(Sorry for the cross posting, but there are several groups who might find this interesting.)
For years now, it has been common for people to claim that "all the good editors are jumping ship" or "we are losing our best people". Generally, this has not proven to be true: people come and go, to be sure, but as some people drift away, others have drifted in. Whether the rate of burnout is "too high" or "too low" or "just right" is quite hard to say.
However, it ought to be possible to at least quantify what that rate actually is, by using the Erik Zachte statistics or a modification of them.
I would be fascinated if we could figure out such statistics as
"For any given edit, what is the average length of service of the editor?" "For any given edit, what is the median length of service of the editor?" These could be measured by either time since first edit, or total number of edits or (perhaps best) some weighted average of the edit history.
It would be nice to track that number over time... are we becoming "younger" as a community, "older" as a community? Staying about the same? Are old-timers sticking around longer than they used to, or jumping ship faster?
There are also a whole set of related questions around newbies:
Are newbies more likely to stick around, or less likely to stick around, than they were a year ago. Some people feel we are being overrun by newbies, others feel that we are becoming a more closed and cliqueish community which does not welcome newbies.
I would measure this by saying "Of people who made at least 100 edits a month ago, how many of them made at least 100 edits this month". And similar stats for "at least 10 edits". (Merely looking at "new accounts" would not be right, because we had a huge spike in new account creation when it became necessary to have an account to create a new page.)
--Jimbo
I would expect the "length of service" to be fairly short, if anons are counted.
Mark
On 04/06/06, Jimmy Wales jwales@wikia.com wrote:
(Sorry for the cross posting, but there are several groups who might find this interesting.)
For years now, it has been common for people to claim that "all the good editors are jumping ship" or "we are losing our best people". Generally, this has not proven to be true: people come and go, to be sure, but as some people drift away, others have drifted in. Whether the rate of burnout is "too high" or "too low" or "just right" is quite hard to say.
However, it ought to be possible to at least quantify what that rate actually is, by using the Erik Zachte statistics or a modification of them.
I would be fascinated if we could figure out such statistics as
"For any given edit, what is the average length of service of the editor?" "For any given edit, what is the median length of service of the editor?" These could be measured by either time since first edit, or total number of edits or (perhaps best) some weighted average of the edit history.
It would be nice to track that number over time... are we becoming "younger" as a community, "older" as a community? Staying about the same? Are old-timers sticking around longer than they used to, or jumping ship faster?
There are also a whole set of related questions around newbies:
Are newbies more likely to stick around, or less likely to stick around, than they were a year ago. Some people feel we are being overrun by newbies, others feel that we are becoming a more closed and cliqueish community which does not welcome newbies.

Data segment —
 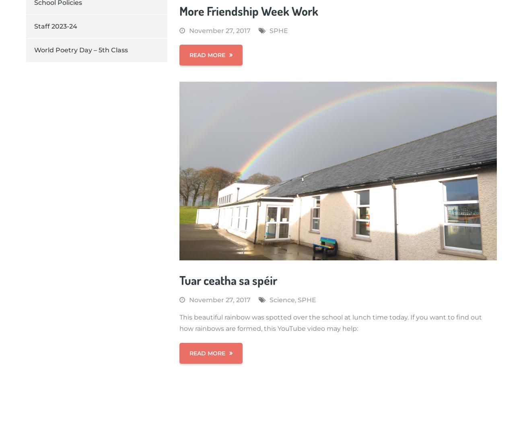 What do you see at coordinates (228, 279) in the screenshot?
I see `'Tuar ceatha sa spéir'` at bounding box center [228, 279].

Task requirements —
1. List the ways the thread on editor retention suggests that an editor's length of service could be measured.
2. In the thread on editor retention, replace "100" with "50" in the part starting with "I would measure" and going on through "a new page.)".
3. According to the thread on editor retention, why would merely looking at new accounts not be the right way to measure whether newbies stick around?

Exercise responses —
1.
Time since first edit
Total number of edits
Some weighted average of the edit history

2.
I would measure this by saying "Of people who made at least 50 edits a month ago, how many of them made at least 50 edits this month". And similar stats for "at least 10 edits". (Merely looking at "new accounts" would not be right, because we had a huge spike in new account creation when it became necessary to have an account to create a new page.)

3. There was a huge spike in new account creation when it became necessary to have an account to create a new page.